## Start

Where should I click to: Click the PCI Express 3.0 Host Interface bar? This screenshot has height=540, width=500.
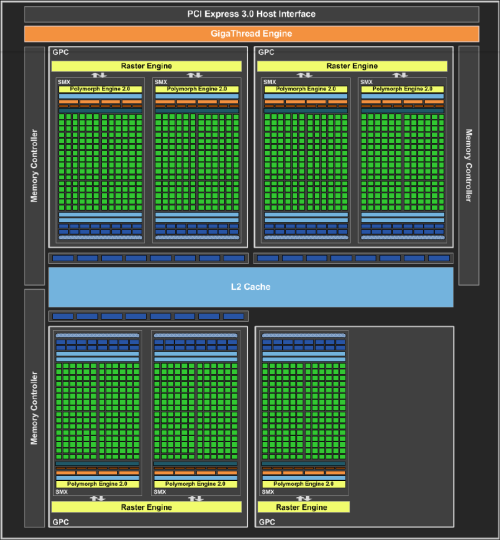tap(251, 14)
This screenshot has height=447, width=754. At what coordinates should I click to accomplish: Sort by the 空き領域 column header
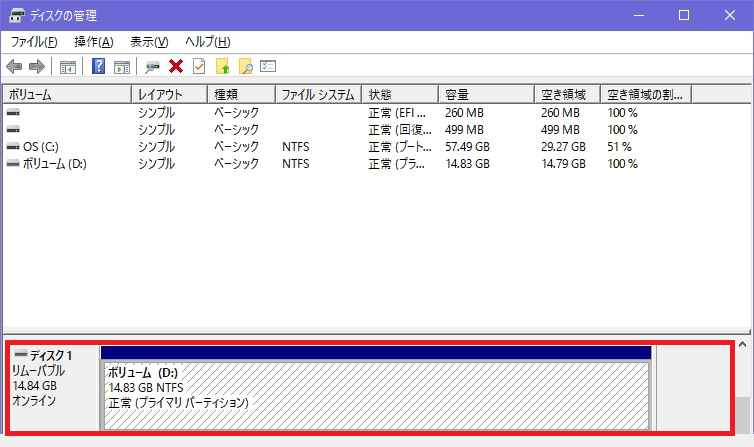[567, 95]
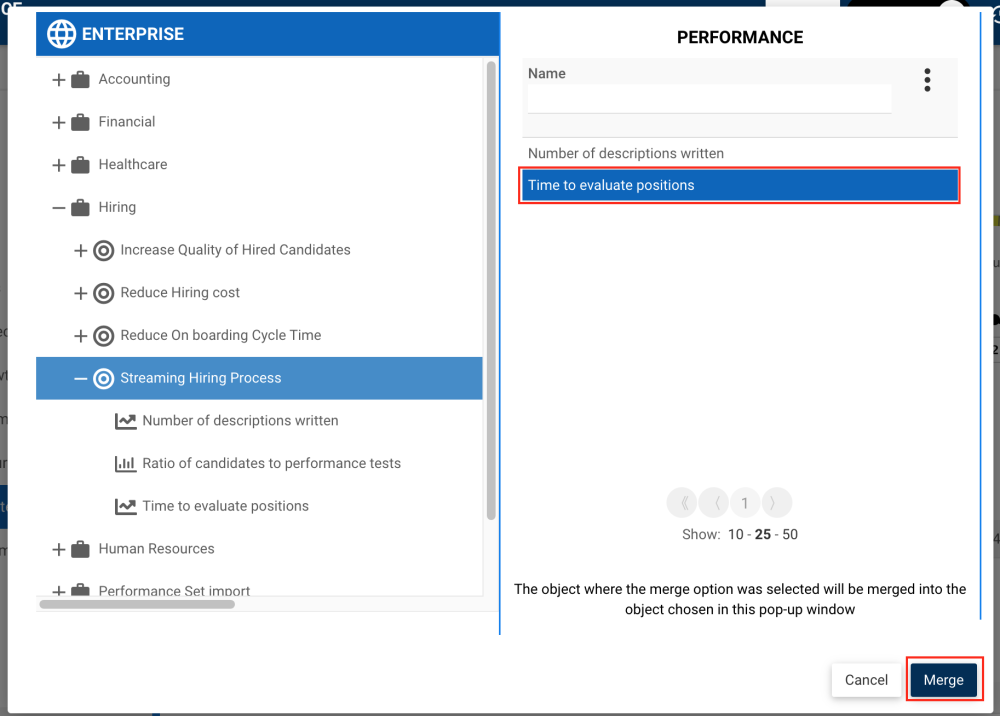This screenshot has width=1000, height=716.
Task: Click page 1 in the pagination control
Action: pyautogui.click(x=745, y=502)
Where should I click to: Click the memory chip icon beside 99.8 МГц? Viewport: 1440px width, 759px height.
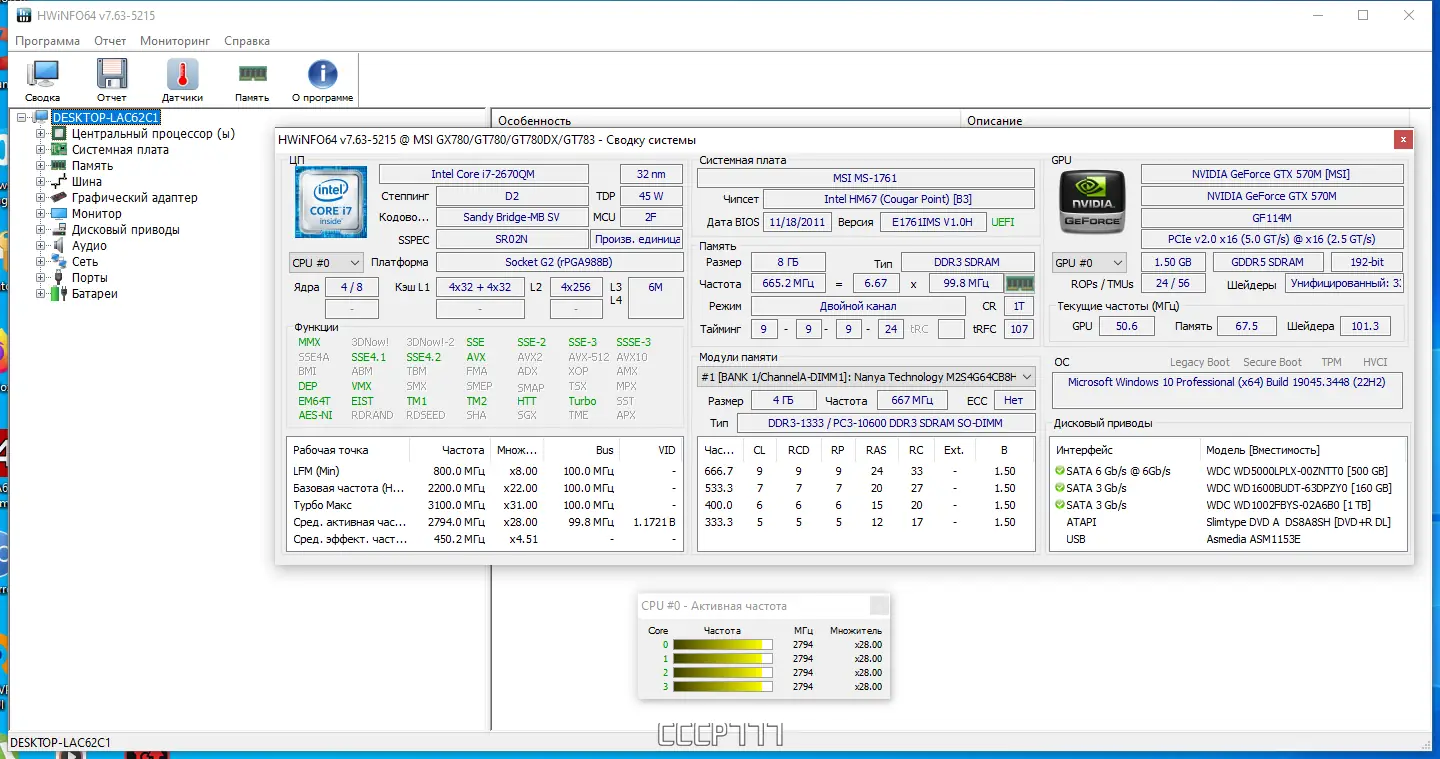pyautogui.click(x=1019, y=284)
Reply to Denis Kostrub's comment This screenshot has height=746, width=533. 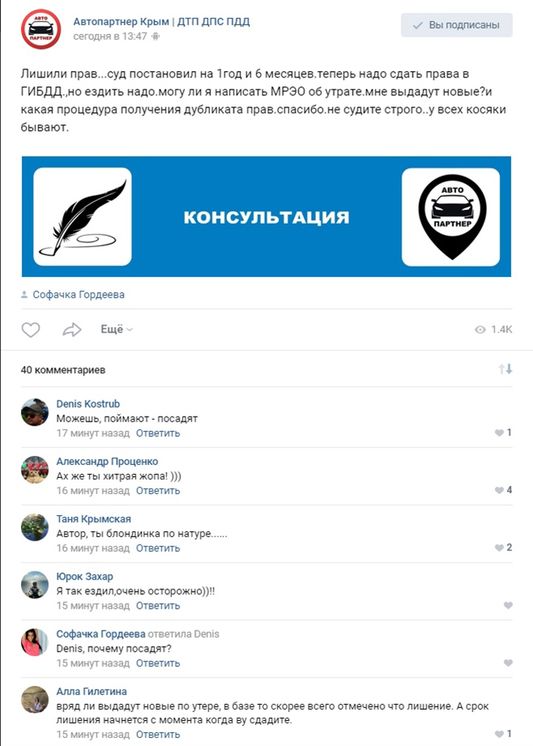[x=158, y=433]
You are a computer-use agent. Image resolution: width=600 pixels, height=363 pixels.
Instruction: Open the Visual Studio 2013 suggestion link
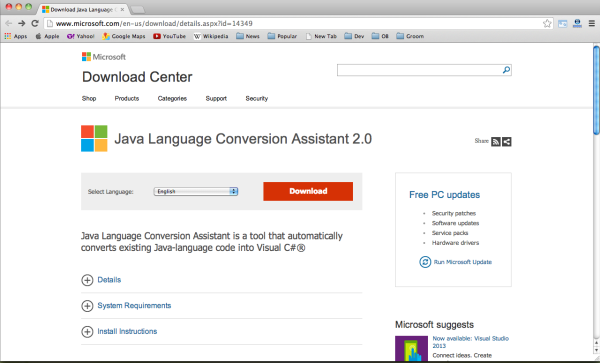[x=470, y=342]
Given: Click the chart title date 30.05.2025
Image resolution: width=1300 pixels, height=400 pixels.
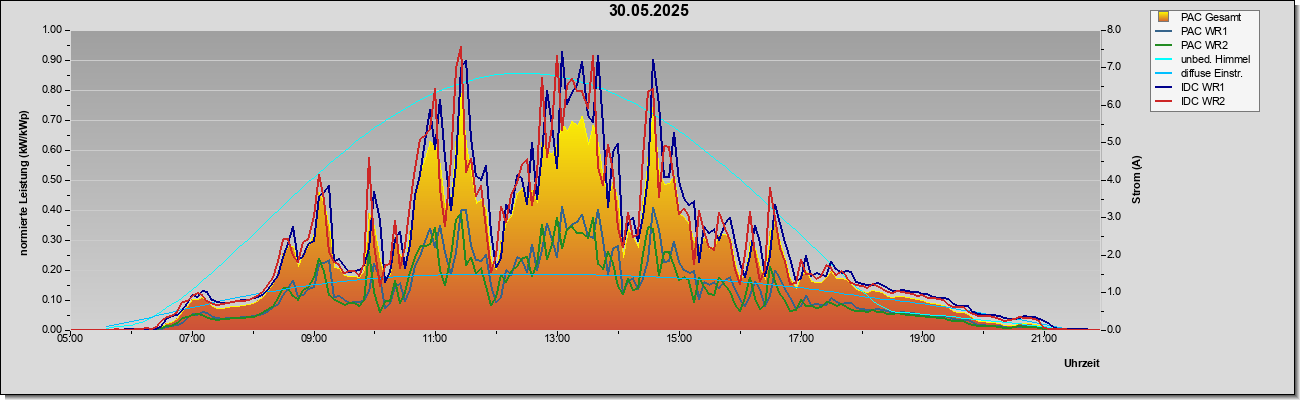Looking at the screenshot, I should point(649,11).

## End

Exercise brief:
Reproduce the data from the line containing "This screenshot has height=447, width=754." through the line containing "pyautogui.click(x=1019, y=284)", changing "memory chip icon" to "processor icon" and keeping everything else the same. Leave out the pictures.

Exercise answer:
This screenshot has height=447, width=754. At what coordinates should I click to accomplish: Sort by the 空き領域 column header
[567, 95]
This screenshot has width=1000, height=716.
Task: Click page 1 in the pagination control
Action: pyautogui.click(x=745, y=502)
Where should I click to: Click the processor icon beside 99.8 МГц? Viewport: 1440px width, 759px height.
pyautogui.click(x=1019, y=284)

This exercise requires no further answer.